Manimilien François Marie Isodore de Robespierre 6 Mayıs 1758’de Arras’da doğdu, 28 Temmuz 1794’te Paris’te öldü. Eski bir soylu ailesinden gelen ve avukat olan babası, çocuklarına karşı ilgisiz bir kişi olduğundan, annesinin ölümünden sonra, onun ve üç kardeşinin eğitimini büyükbabası üstlendi. 7 yaşındayken Arras’daki din okuluna başladı. Arras piskoposunun sağladığı bir bursla, 17ö9’da Paris’e giderek, College de Louis-le Grand’a girdi. Orada, aralarında ileride Fransız Devrimi’nin önderleri arasında yer alacak C.Desmoulins’in (1760-1794) de bulunduğu geniş bir arkadaş çevresi edindi; yapıtlarını okuduğu Aydınlanmam düşünürlerin, özellikle de J.J.Rousseau’nun görüşlerinden etkilendi. 1780’de Parlak bir dereceyle okulunu bitirdikten sonra, bir yıllık bir hukuk öğreniminin ardından Arras’ya dönerek avukatlık yapmaya başladı.

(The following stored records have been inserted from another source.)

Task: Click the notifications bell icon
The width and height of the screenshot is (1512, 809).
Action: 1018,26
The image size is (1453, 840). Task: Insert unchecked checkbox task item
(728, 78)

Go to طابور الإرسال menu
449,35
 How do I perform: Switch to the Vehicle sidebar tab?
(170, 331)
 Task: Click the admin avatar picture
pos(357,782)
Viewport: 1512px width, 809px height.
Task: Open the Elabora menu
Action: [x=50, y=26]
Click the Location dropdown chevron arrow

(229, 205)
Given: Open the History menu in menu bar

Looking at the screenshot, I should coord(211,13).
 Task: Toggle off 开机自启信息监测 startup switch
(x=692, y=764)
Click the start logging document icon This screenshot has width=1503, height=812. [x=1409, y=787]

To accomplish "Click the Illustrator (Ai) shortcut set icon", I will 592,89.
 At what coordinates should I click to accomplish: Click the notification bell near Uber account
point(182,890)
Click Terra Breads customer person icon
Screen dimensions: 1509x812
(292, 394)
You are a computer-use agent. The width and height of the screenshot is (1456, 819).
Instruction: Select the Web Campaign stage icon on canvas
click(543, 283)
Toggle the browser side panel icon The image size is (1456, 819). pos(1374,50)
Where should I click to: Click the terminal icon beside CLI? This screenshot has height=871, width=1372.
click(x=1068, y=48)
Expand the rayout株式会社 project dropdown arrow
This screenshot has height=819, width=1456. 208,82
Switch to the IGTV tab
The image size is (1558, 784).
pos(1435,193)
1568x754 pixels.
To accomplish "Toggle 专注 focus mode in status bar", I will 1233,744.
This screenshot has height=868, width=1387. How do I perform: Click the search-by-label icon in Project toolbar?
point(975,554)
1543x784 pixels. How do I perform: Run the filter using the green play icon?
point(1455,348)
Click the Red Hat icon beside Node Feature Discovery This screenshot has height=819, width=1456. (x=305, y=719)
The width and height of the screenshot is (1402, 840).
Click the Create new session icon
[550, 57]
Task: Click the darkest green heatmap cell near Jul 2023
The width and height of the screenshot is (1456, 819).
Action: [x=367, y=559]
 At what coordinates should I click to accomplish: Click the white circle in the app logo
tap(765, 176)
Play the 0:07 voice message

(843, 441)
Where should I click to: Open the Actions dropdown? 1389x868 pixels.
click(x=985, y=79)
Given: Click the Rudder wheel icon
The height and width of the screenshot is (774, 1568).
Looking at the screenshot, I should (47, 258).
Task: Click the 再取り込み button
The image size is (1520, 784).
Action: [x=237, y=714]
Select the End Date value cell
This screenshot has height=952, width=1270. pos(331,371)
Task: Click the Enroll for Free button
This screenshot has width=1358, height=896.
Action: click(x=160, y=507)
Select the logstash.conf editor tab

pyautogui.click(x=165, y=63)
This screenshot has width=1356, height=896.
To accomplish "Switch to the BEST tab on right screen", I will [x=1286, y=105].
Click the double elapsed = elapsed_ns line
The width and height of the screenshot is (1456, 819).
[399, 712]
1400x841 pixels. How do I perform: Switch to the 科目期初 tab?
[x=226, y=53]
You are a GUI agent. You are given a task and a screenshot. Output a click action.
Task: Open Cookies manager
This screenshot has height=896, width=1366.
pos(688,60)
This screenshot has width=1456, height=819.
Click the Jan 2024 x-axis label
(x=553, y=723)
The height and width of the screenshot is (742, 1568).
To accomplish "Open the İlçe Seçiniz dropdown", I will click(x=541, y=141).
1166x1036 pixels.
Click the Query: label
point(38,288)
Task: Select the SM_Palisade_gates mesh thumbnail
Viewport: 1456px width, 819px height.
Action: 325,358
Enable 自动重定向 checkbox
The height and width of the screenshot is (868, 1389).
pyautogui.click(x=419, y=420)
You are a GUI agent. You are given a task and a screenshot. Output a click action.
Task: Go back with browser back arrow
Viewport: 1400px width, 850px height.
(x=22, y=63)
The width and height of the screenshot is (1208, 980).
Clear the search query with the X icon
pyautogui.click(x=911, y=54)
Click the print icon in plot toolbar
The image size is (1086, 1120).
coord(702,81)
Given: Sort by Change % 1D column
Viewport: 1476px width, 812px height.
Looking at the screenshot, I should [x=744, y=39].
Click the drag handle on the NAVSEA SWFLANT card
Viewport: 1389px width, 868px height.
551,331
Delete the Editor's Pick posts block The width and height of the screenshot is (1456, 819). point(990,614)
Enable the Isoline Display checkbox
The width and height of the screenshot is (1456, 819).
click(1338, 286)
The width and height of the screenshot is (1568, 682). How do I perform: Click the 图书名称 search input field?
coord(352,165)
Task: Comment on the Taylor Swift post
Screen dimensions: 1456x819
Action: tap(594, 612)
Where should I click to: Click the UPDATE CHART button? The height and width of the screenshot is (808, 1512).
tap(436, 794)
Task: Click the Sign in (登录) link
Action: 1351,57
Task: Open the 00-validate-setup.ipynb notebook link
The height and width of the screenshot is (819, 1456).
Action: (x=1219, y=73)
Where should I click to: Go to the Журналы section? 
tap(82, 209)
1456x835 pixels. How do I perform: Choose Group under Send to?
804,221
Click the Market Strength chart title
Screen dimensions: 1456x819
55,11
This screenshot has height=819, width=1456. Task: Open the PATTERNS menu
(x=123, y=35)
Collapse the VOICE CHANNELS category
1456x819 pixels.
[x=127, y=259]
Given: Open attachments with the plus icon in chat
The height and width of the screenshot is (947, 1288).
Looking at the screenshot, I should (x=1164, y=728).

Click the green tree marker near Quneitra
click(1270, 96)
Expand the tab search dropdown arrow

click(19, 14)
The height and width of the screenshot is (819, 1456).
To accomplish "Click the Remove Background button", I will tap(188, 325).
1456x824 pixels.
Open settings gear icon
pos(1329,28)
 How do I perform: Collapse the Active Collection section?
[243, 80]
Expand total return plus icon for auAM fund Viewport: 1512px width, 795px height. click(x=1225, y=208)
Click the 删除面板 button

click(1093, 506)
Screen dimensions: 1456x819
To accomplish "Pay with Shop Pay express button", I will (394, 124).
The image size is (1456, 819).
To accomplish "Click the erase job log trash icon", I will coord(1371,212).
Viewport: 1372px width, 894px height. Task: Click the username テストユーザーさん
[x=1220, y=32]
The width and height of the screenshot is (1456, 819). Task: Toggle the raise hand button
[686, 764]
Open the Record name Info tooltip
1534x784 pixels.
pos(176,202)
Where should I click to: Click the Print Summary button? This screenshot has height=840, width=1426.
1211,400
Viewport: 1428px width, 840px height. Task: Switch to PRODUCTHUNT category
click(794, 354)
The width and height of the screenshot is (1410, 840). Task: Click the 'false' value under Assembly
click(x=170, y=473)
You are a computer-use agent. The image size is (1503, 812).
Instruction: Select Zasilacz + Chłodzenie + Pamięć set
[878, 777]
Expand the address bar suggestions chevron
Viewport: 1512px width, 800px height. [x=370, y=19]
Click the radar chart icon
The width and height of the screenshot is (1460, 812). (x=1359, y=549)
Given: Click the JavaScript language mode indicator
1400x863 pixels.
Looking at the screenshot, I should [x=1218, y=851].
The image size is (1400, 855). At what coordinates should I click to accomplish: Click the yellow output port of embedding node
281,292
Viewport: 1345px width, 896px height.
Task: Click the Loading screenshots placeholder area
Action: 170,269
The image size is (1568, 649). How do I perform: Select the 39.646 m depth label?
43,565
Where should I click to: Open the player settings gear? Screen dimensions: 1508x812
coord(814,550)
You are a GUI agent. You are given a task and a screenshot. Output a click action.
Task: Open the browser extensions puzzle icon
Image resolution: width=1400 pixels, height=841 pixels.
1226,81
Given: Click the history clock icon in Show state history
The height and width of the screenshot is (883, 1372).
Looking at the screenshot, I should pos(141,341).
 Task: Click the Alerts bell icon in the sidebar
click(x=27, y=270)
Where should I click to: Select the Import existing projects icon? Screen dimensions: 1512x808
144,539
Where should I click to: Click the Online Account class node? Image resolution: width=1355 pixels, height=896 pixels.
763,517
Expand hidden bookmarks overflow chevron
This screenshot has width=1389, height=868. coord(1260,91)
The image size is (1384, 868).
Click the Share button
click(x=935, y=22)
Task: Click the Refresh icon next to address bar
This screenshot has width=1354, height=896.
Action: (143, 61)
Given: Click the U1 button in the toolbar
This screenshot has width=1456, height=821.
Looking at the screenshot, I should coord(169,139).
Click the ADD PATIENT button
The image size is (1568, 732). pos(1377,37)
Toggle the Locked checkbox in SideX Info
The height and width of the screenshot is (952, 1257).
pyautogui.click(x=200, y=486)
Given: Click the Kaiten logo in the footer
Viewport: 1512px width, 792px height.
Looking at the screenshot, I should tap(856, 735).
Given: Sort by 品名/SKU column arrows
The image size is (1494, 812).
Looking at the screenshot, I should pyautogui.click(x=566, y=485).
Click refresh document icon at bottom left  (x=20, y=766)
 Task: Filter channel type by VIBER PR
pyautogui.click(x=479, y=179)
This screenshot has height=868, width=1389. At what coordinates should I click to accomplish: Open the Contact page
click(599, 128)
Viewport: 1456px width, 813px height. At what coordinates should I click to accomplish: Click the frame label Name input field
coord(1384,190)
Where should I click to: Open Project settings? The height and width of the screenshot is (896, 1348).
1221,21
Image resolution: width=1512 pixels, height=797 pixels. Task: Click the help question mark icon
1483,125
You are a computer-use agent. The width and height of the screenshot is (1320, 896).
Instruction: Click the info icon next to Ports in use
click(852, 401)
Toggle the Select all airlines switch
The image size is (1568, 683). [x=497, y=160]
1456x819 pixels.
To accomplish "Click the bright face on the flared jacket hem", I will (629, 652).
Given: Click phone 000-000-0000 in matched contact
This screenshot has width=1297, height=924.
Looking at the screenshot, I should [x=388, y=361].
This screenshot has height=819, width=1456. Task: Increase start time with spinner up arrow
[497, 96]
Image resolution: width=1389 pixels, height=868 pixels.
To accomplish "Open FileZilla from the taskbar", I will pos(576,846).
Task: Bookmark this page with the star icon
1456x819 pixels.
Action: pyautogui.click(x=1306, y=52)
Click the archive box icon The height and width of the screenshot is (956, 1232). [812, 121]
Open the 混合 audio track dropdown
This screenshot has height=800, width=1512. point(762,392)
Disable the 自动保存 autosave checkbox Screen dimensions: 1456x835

1782’de Arras Piskoposluk Mahkemesi’ne yargıç atanan Robespierre, başarılı çalışmaları ve halktan yana tutumuyla kısa zamanda “yoksulların avukatı” olarak ün yaptı. Bu dönemde, taşra yaşamının sıkıcılığını ve tekdüzeliğini aşmak için, 1783’te üyeliğine kabul edildiği Arras Akademisi’nde felsefe çalışmaları yürütmek, bu kuruluşun yönetiminde görev almak, düşüncelerini tüm incelikleriyle kavramaya çalıştığı J.J.Rousseau’nun yapıtlarını okumak, edebiyatla ilgilenmek gibi etkinliklerde bulundu. Arras’yı terketmeye hazırlandığı bir sırada, Mayıs 1789’da,XVI.Louis’nin Etats-Generaux’yu (kralın düzensiz olarak toplantıya çağırdığı danışma meclisi) toplayacağını öğrenince, bu kararından vazgeçererek, mecliste Arras’yı temsil edecek kişileri belirlemek için yapılan ön seçimlere thiers-etat için (üçüncü sınıf-burjuvalar, esnaf ve zanaatkârlar, kent ve köy emekçileri) adaylığını koydu. Seçimleri kazanmasıyla, ancak beş yıl sürecek, kısa ama yoğun siyasi yaşamı başlamış oldu.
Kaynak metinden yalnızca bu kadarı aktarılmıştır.